I wtedy pada zestaw obowiązkowy:
A w tle, między jednym zdaniem a drugim, czai się ta myśl, której nikt nie napisze wprost, ale wszyscy ją słyszą.
- „A Ty, kochanie, kiedy nam przedstawisz jakiegoś kawalera?”
- „Kochana, to doczekam się jeszcze wnuka?”
Nie chodzi o to, że rodzice czy babcia są „źli”. Chodzi o to, że Święta to ich naturalne środowisko do zadawania pytań z kategorii „sprawy do omówienia przy barszczu”. I nawet jeśli dostajesz najpiękniejsze życzenia świata, to czasem brzmią one jak wstęp do rozmowy, na którą nie masz zasobów.

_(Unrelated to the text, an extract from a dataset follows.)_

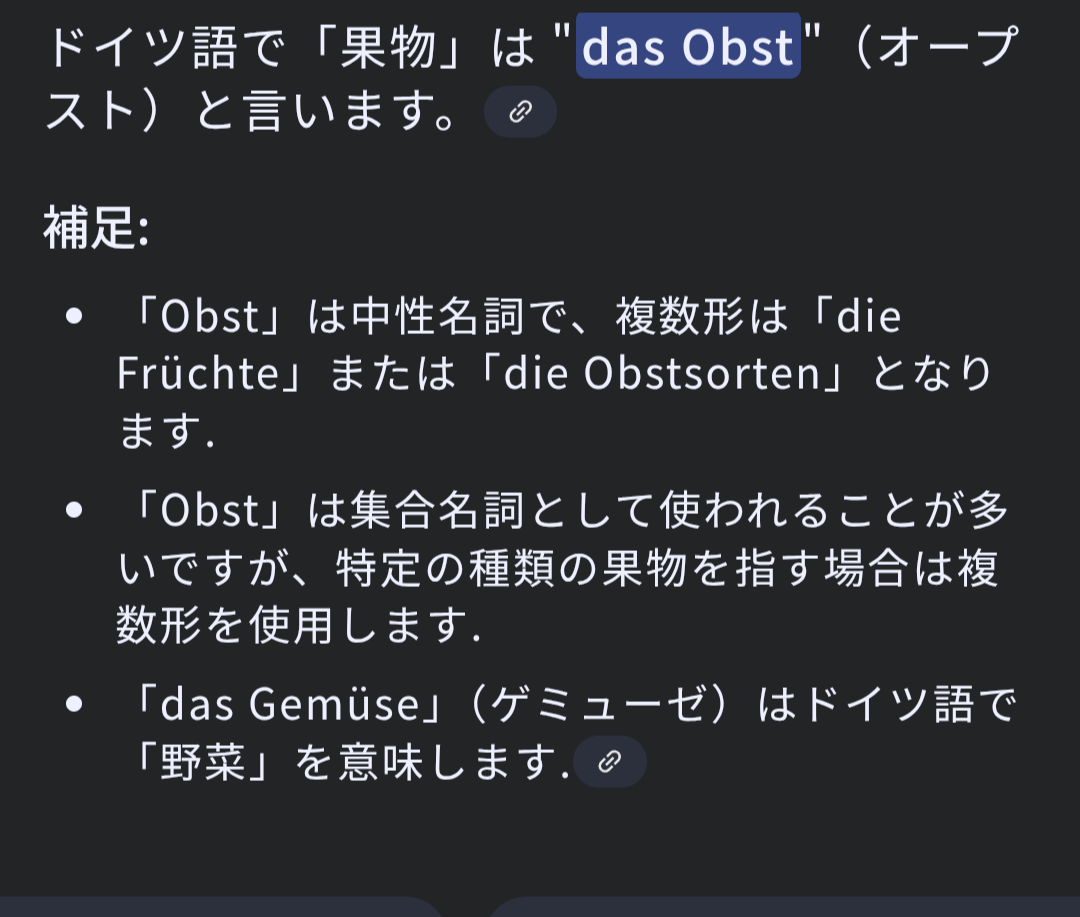Open the source link icon after 意味します.
The height and width of the screenshot is (917, 1080).
[x=610, y=761]
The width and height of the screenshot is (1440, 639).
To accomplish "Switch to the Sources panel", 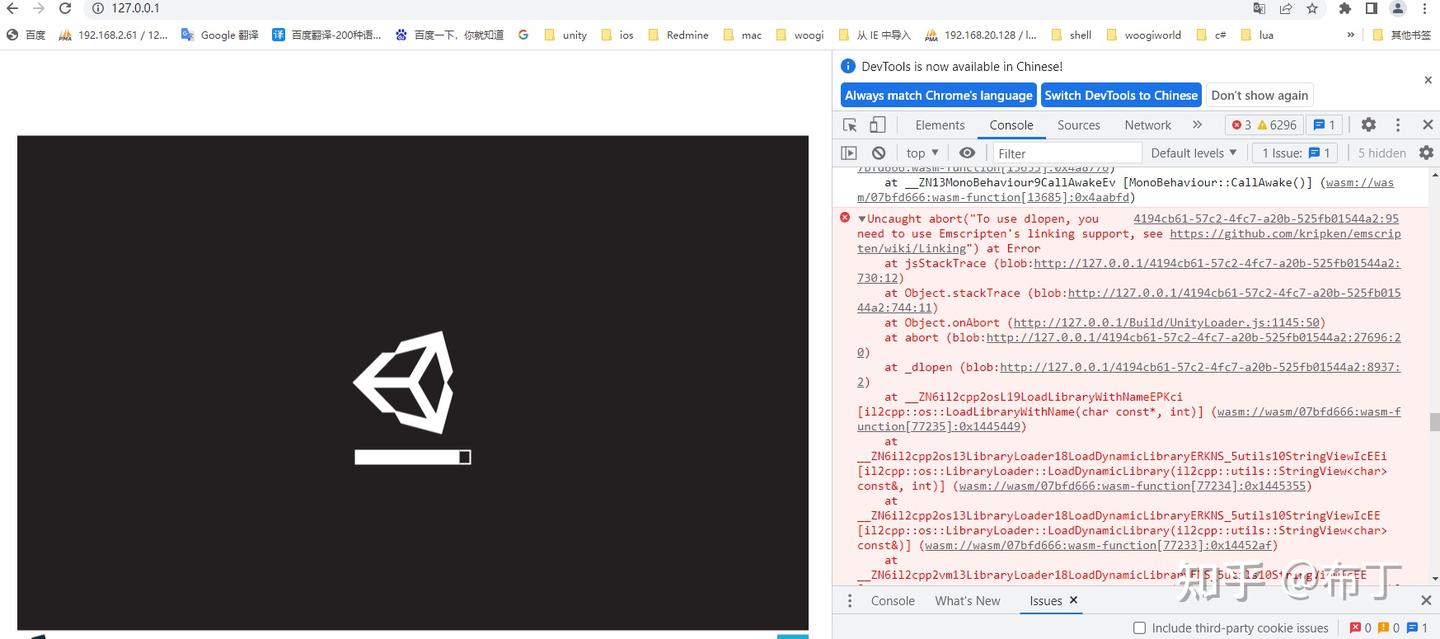I will [x=1078, y=125].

W tych życzeniach jest też sporo tradycji. A tradycja bywa piękna, dopóki nie zaczyna udawać, że każdy powinien chcieć dokładnie tego samego.

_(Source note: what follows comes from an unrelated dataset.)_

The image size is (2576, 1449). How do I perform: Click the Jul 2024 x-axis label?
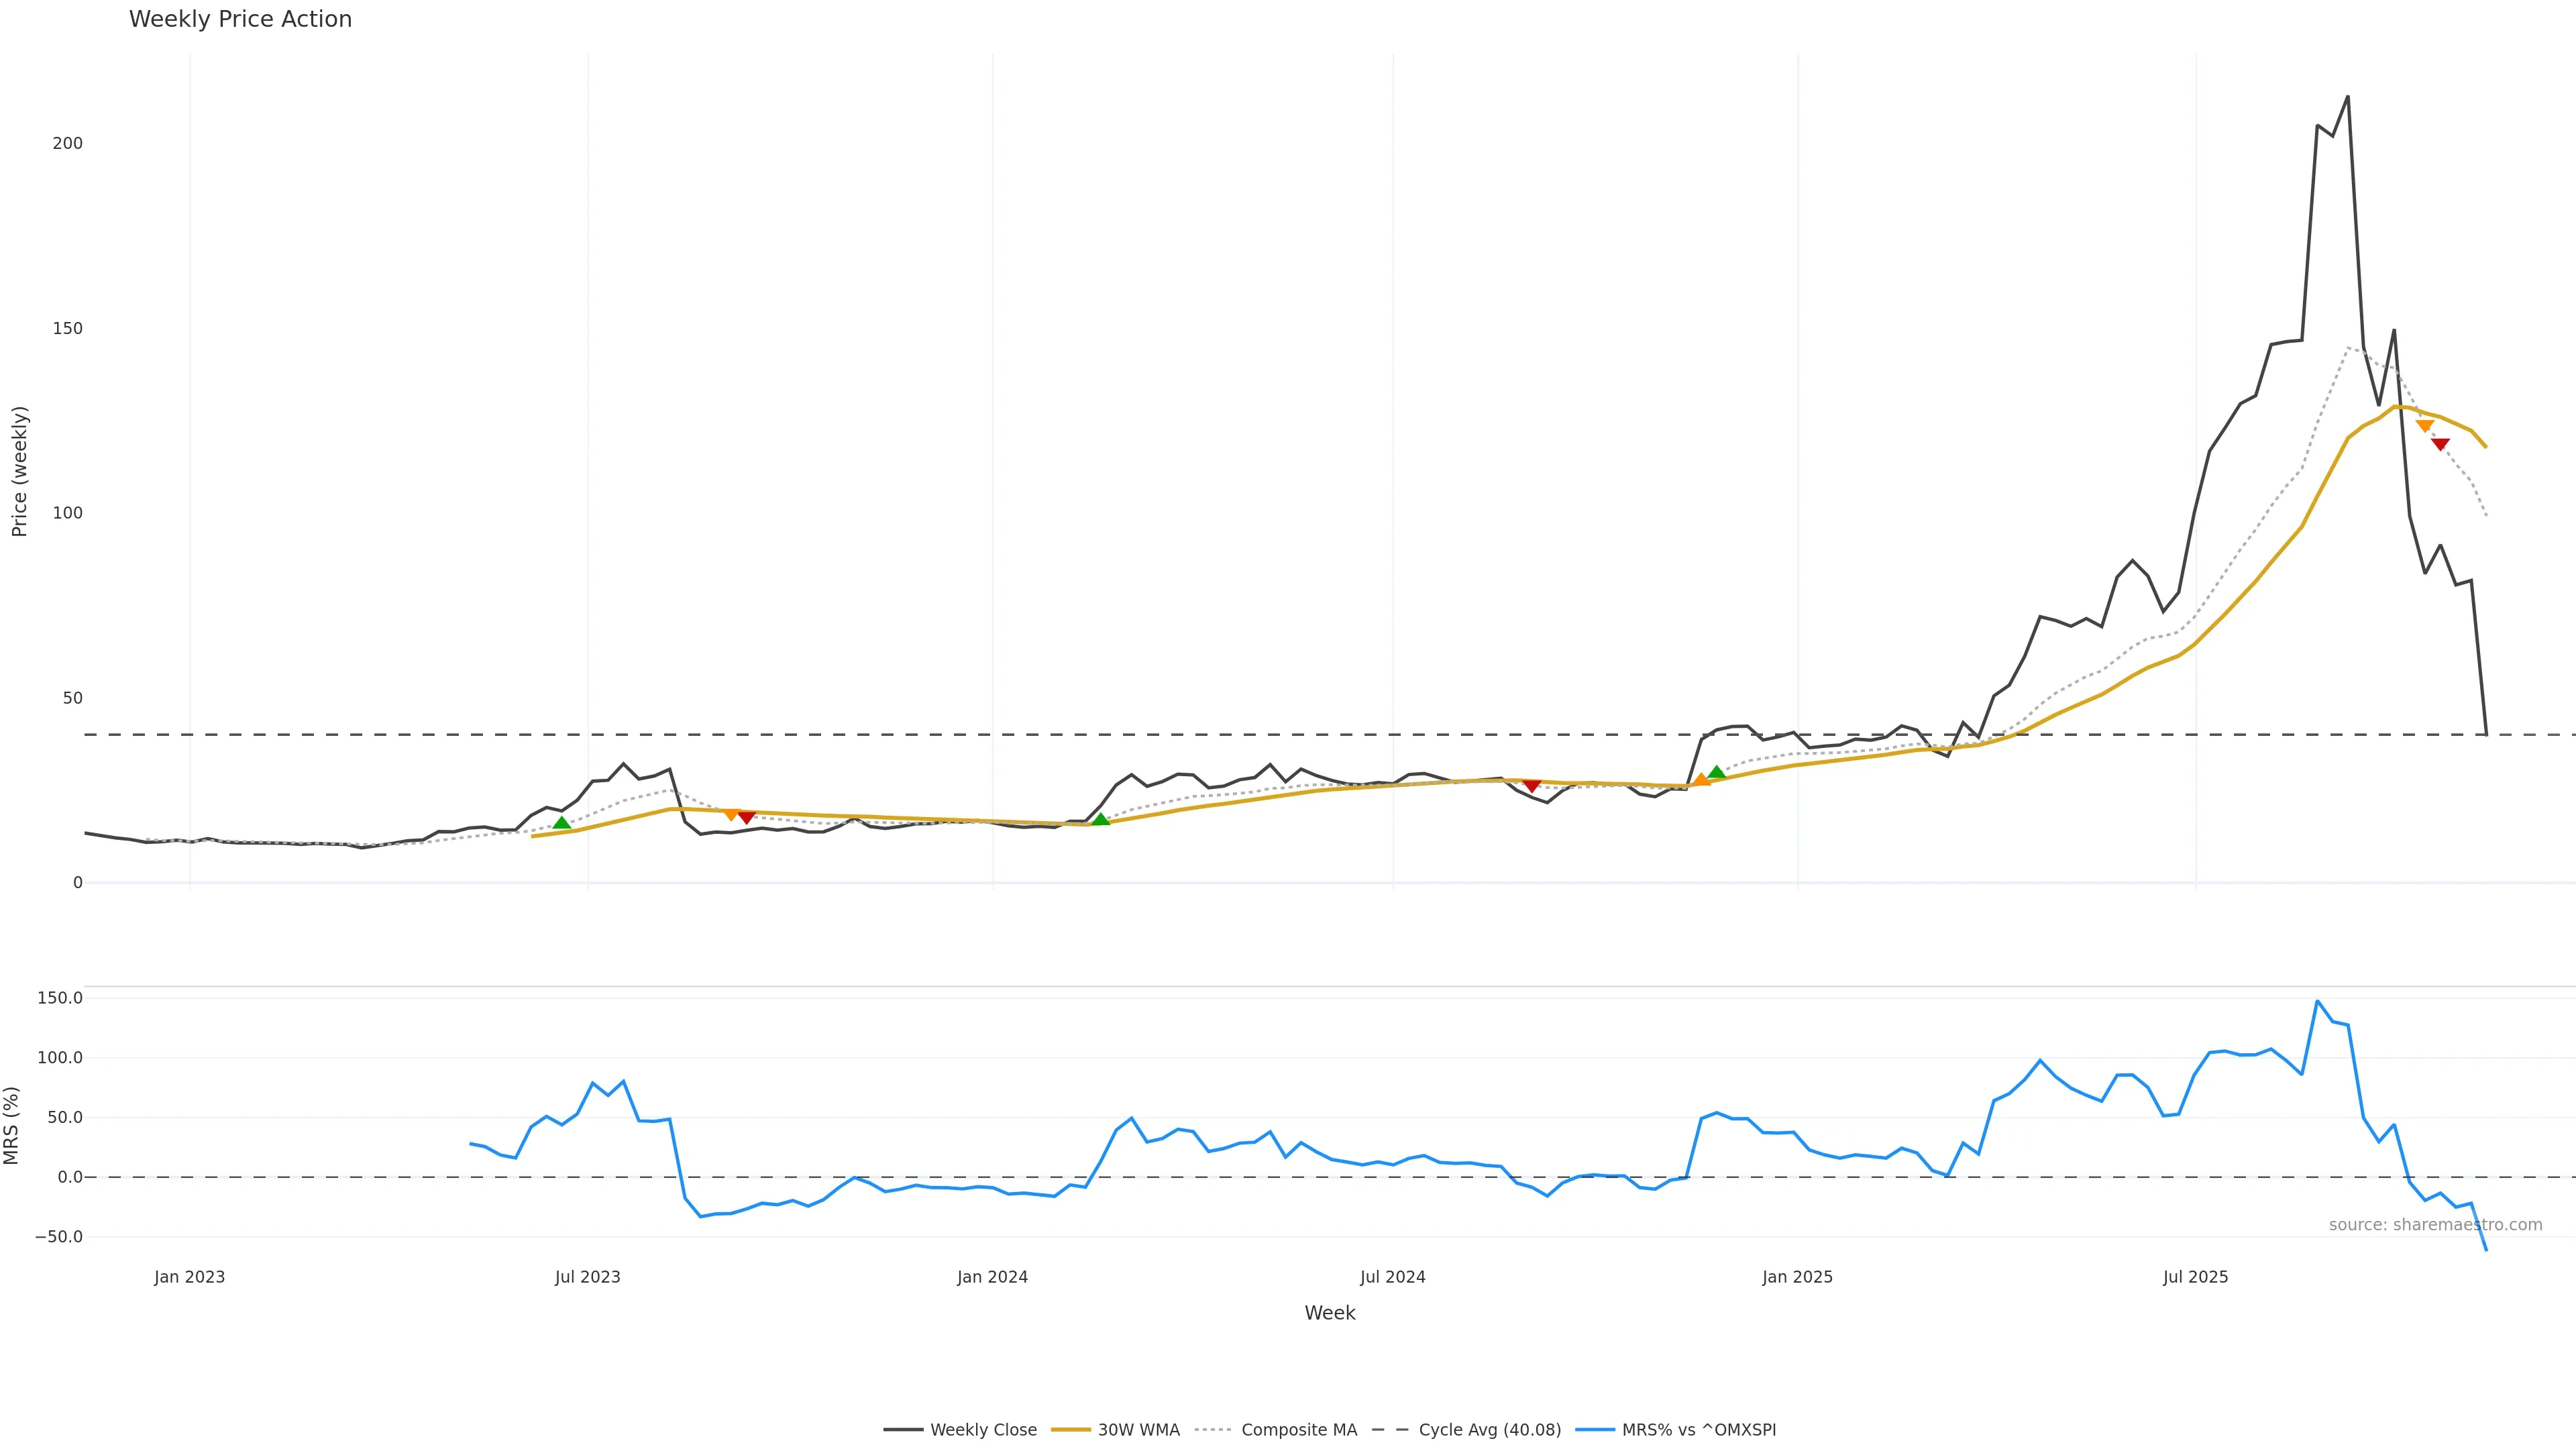click(1392, 1277)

Typ 3: Życzenia duchowo-terapeutyczne — w stylu „niech Wszechświat dowiezie”.
Trzecia opcja jest współczesna, gładka i pozornie bardzo dojrzała. Wysyłasz ją, czując się jak osoba, która ma kontakt ze sobą i z życiem.
- „Życzę Ci, żebyś przyciągnęła bogactwo.”
- „Niech energia obfitości otuli Twoje plany.”
- „Niech ten czas przyniesie Ci manifestację i domknięcie cykli.”
To jest moment, w którym moje ironiczne „ja” pyta grzecznie: czy ta energia ma numer przesyłki i czy można ją odebrać w paczkomacie?
Oczywiście rozumiem intencję. Serio. Wszyscy chcemy, żeby było lepiej. Żeby coś się wreszcie ułożyło. Żebyśmy nie musieli udawać, że mamy, kiedy nie mamy.
Tylko że takie życzenia czasem nie mają odzwierciedlenia w rzeczywistości. Brzmią pięknie, ale zostawiają człowieka z pytaniem: co ja mam z tym zrobić w poniedziałek, kiedy znów będę żyć między listą rzeczy do zrobienia a listą rzeczy, którymi mogę się „nie przejmować”.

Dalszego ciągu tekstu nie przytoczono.